= Assassination of the Marquesses of Urquijo =

1980 murder in Madrid, Spain

The Spanish nobles María Lourdes de Urquijo, 5th Marchioness of Urquijo and Grandee of Spain, and her husband Manuel de la Sierra, were murdered in their Madrid home on 1 August 1980. Their son-in-law Rafael Escobedo was convicted of the crime, and later committed suicide in prison. Escobedo's friend Javier Anastasio de Espona fled before being brought to trial, but much later asserted his innocence.

==Events==

During the night of 1 August 1980, the Marquesses of Urquijo were shot to death, while they slept at their palace in Somosaguas near Madrid. The Marquess was owner of Banco Urquijo, whose shares were plummeting at the time.

The main suspect, and the only person convicted for the crime, was Rafael Escobedo (1955–1988). He had married Miriam de la Sierra y Urquijo, daughter of the Marquesses, on 21 June 1978. The relationship deteriorated and in 1979 Miriam formed a relationship with Richard Dennis Rew, known as "Dick the American". The day after the murder, Javier Anastasio de Espona, a friend of Escobedo, and Diego Martínez Herrera, butler to the Urquijos, separately travelled in haste to London, where Juan, the son of the Marquesses and Miriam's younger brother, was living.

Problem to work on
Rewrite the passage on the Urquijo murders from the words "1980 murder in" through "asserted his innocence.", changing "husband" to "spouse".

Provided data
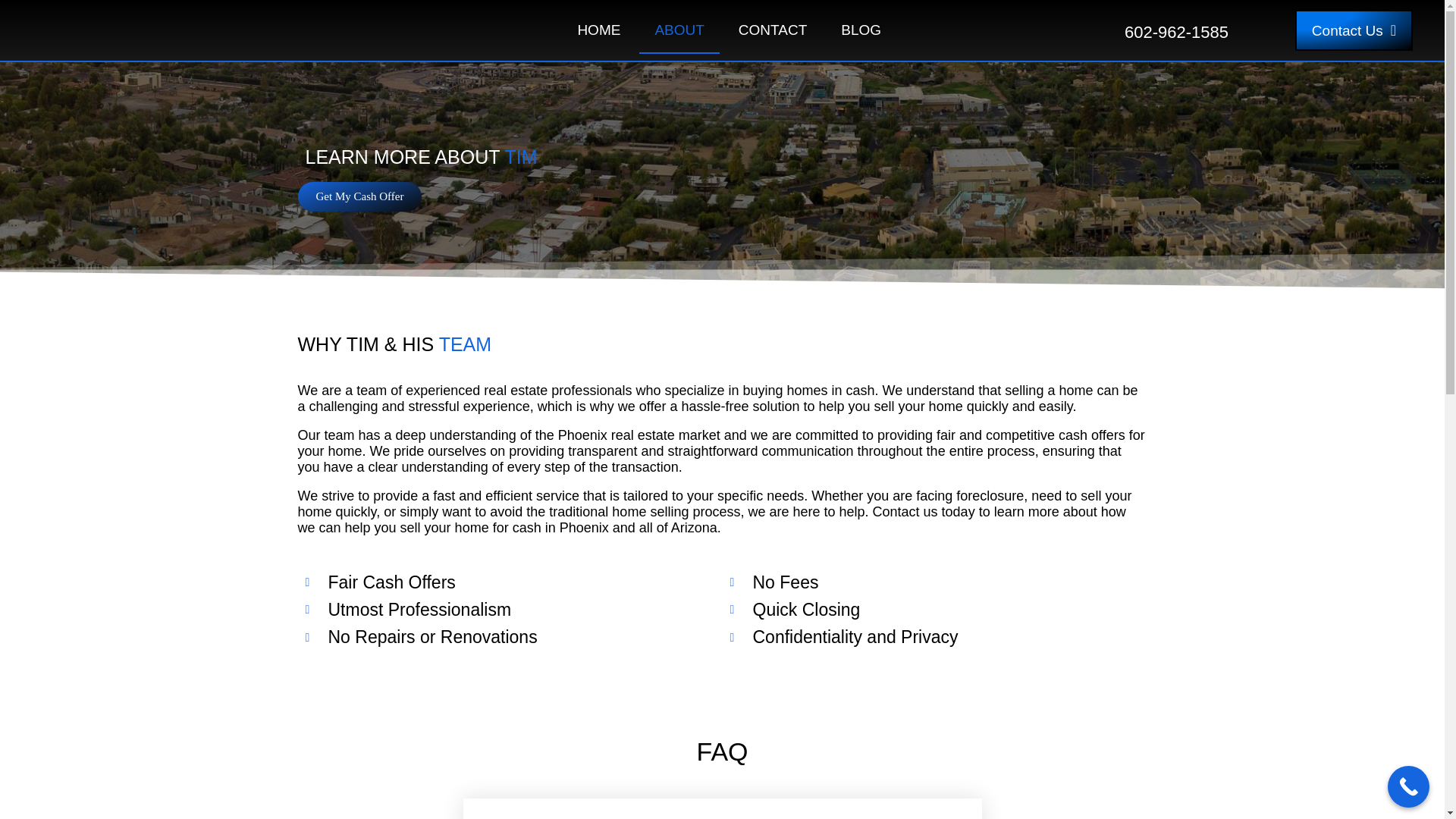
602-962-1585 (1176, 31)
ABOUT (679, 30)
Contact Us (1353, 29)
CONTACT (772, 30)
Get My Cash Offer (359, 196)
BLOG (860, 30)
HOME (598, 30)
Given the description of an element on the screen output the (x, y) to click on. 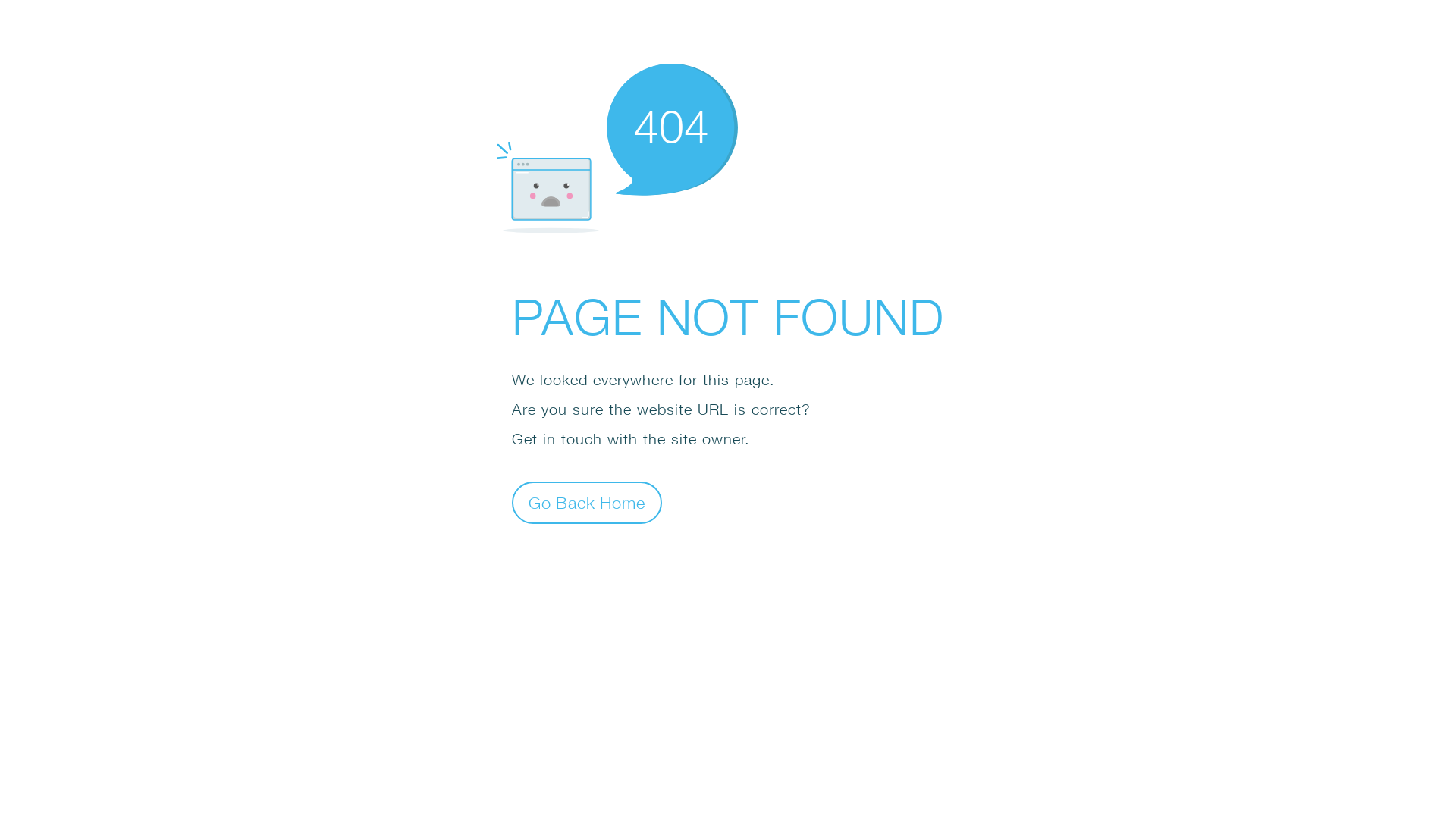
Go Back Home Element type: text (586, 502)
Given the description of an element on the screen output the (x, y) to click on. 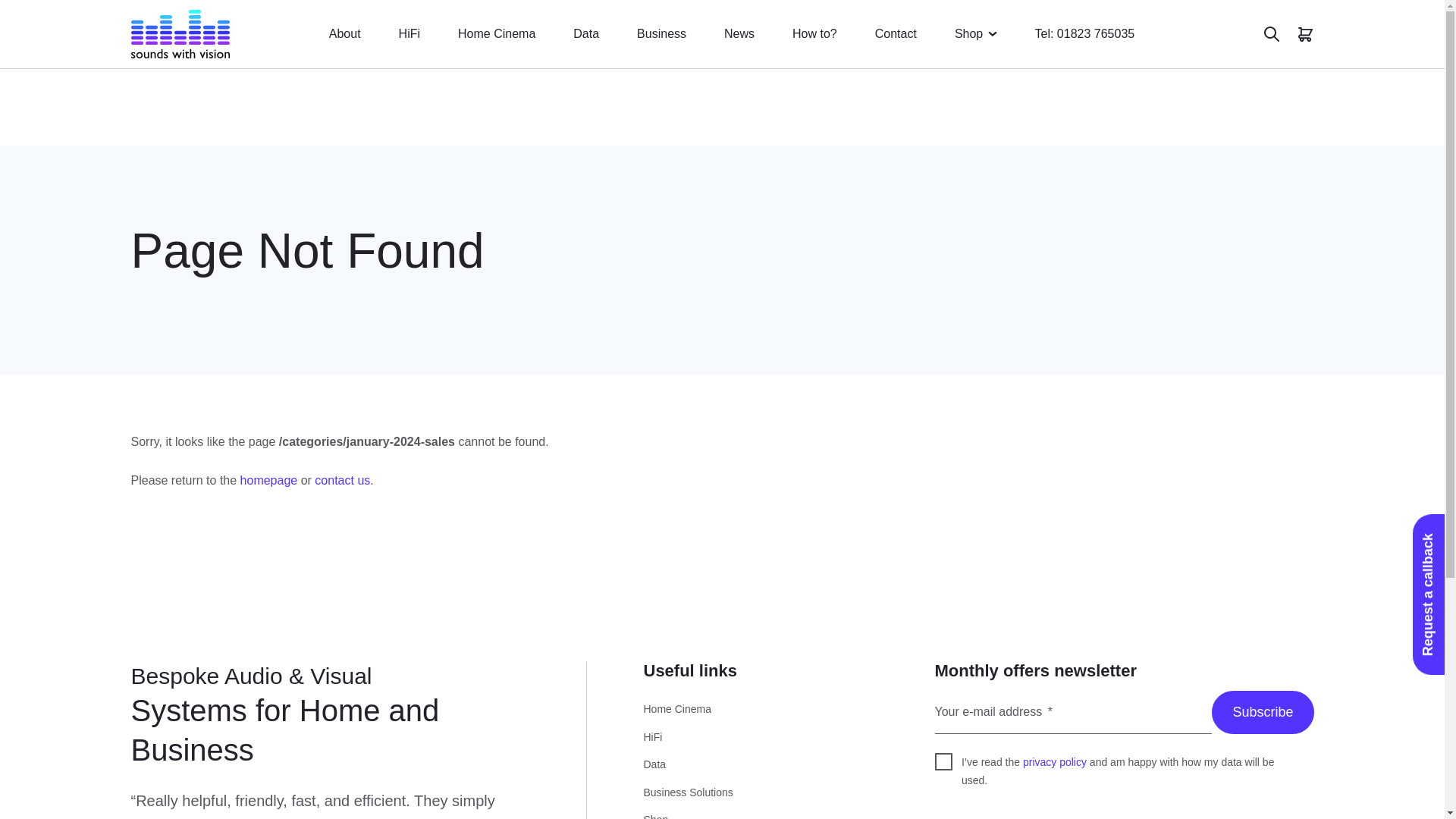
Yes (19, 48)
HiFi (409, 34)
Data (585, 34)
Business (661, 34)
Contact (896, 34)
Home Cinema (496, 34)
Shop (968, 34)
News (738, 34)
How to? (814, 34)
About (345, 34)
Given the description of an element on the screen output the (x, y) to click on. 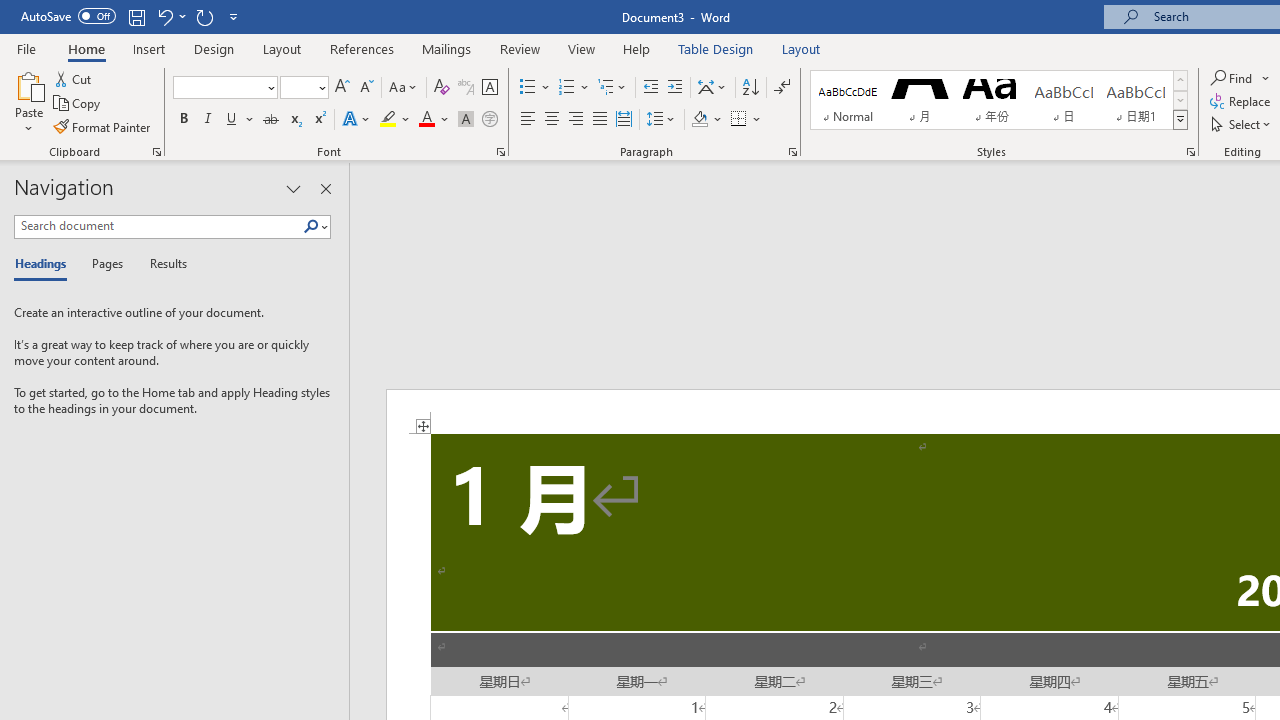
Center (552, 119)
Bold (183, 119)
Show/Hide Editing Marks (781, 87)
Styles (1179, 120)
AutoSave (68, 16)
Phonetic Guide... (465, 87)
Text Highlight Color (395, 119)
Align Right (575, 119)
Font Color RGB(255, 0, 0) (426, 119)
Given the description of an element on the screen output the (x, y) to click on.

Finished exercise
1980 murder in Madrid, Spain

The Spanish nobles María Lourdes de Urquijo, 5th Marchioness of Urquijo and Grandee of Spain, and her spouse Manuel de la Sierra, were murdered in their Madrid home on 1 August 1980. Their son-in-law Rafael Escobedo was convicted of the crime, and later committed suicide in prison. Escobedo's friend Javier Anastasio de Espona fled before being brought to trial, but much later asserted his innocence.